# Task item:
In the passage on Hegel's Hotel below, rewrite the part between "The purpose of" and "setting of life.", inclusive, changing "blogsites" to "websites".

# Given text:
◇ ◇ ◇ ◇ ◇

The purpose of 'Hegel's Hotel' -- the integrated network of blogsites that comprises this philosophical forum and treatise -- is to provide a multi-integrative, dialectic-democratic, humanistic-existential approach to the study and practise of philosophy -- and all of its cultural and environmental extensions: psychology, politics, business and economics, law and order, equal rights, history, science, holistic health and medicine, hobbies, art, sports... and all other aspects of human culture -- that blends many of the best ideas from the past, and from a wide assortment of different schools of thought, with an equally wide assortment of innovative, new ideas from the present -- combined in such a fashion as to make them highly applicable in both the smaller, therapeutic setting, and in the larger, more general setting of life.
It is this integration of old and new ideas that makes Hegel's Hotel: DGB Philosophy (Dialectic-Democratics For The Mind, Body, and Soul) , a new experience, a new 'gestalt' to use the German expression -- and unique in the marketplace.

◇ ◇ ◇ ◇ ◇

# Input data:

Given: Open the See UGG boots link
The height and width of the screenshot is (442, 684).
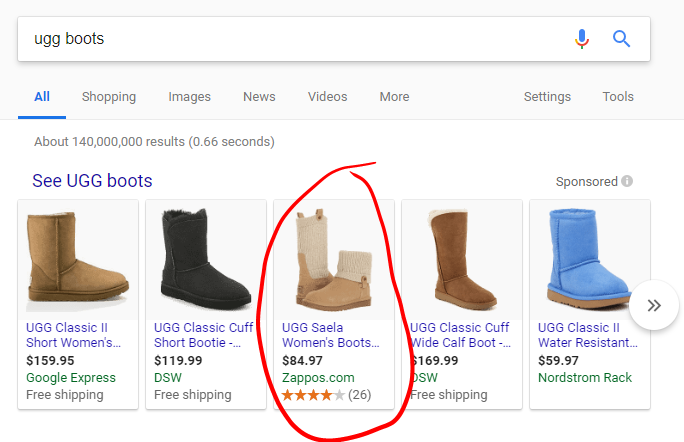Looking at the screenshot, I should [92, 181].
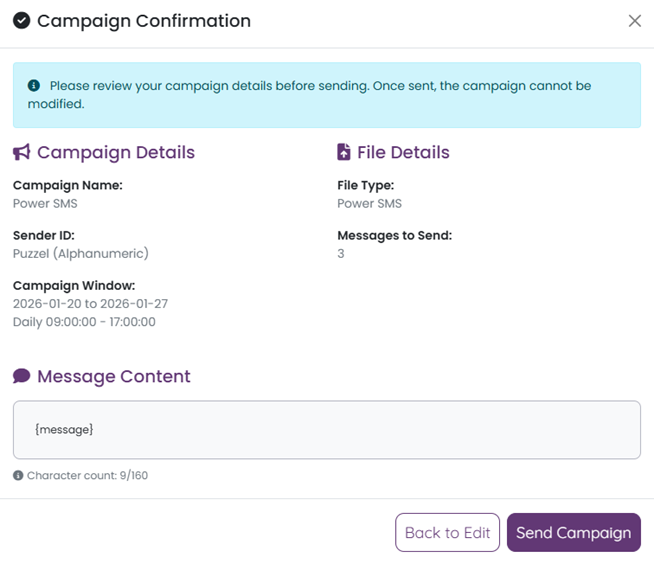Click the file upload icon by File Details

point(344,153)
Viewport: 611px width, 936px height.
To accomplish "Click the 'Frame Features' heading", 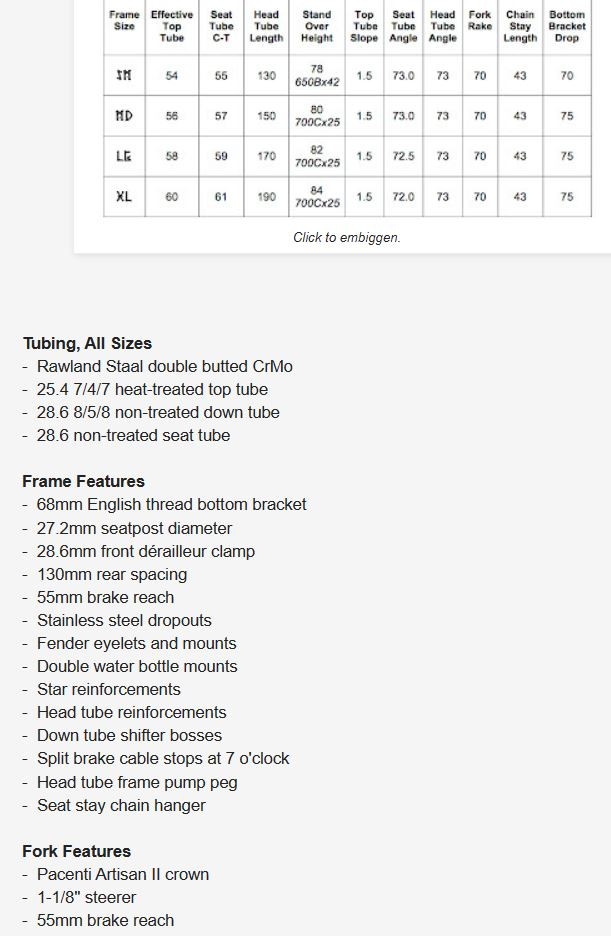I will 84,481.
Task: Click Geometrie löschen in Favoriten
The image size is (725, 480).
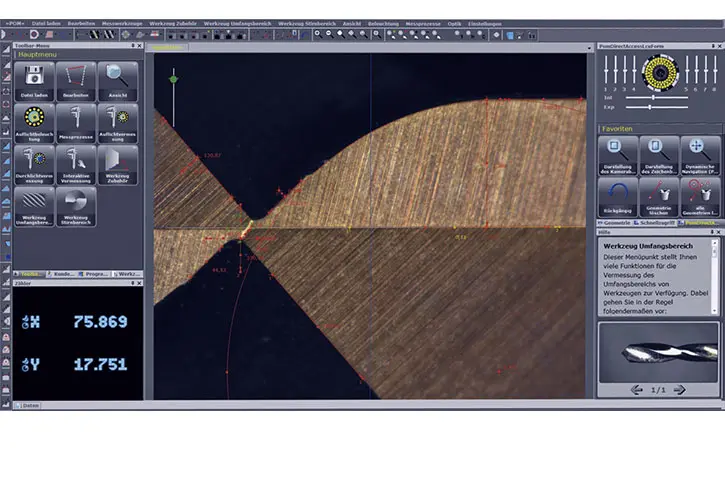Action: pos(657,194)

◇ ◇ ◇ ◇ ◇

# Answer for the task:
The purpose of 'Hegel's Hotel' -- the integrated network of websites that comprises this philosophical forum and treatise -- is to provide a multi-integrative, dialectic-democratic, humanistic-existential approach to the study and practise of philosophy -- and all of its cultural and environmental extensions: psychology, politics, business and economics, law and order, equal rights, history, science, holistic health and medicine, hobbies, art, sports... and all other aspects of human culture -- that blends many of the best ideas from the past, and from a wide assortment of different schools of thought, with an equally wide assortment of innovative, new ideas from the present -- combined in such a fashion as to make them highly applicable in both the smaller, therapeutic setting, and in the larger, more general setting of life.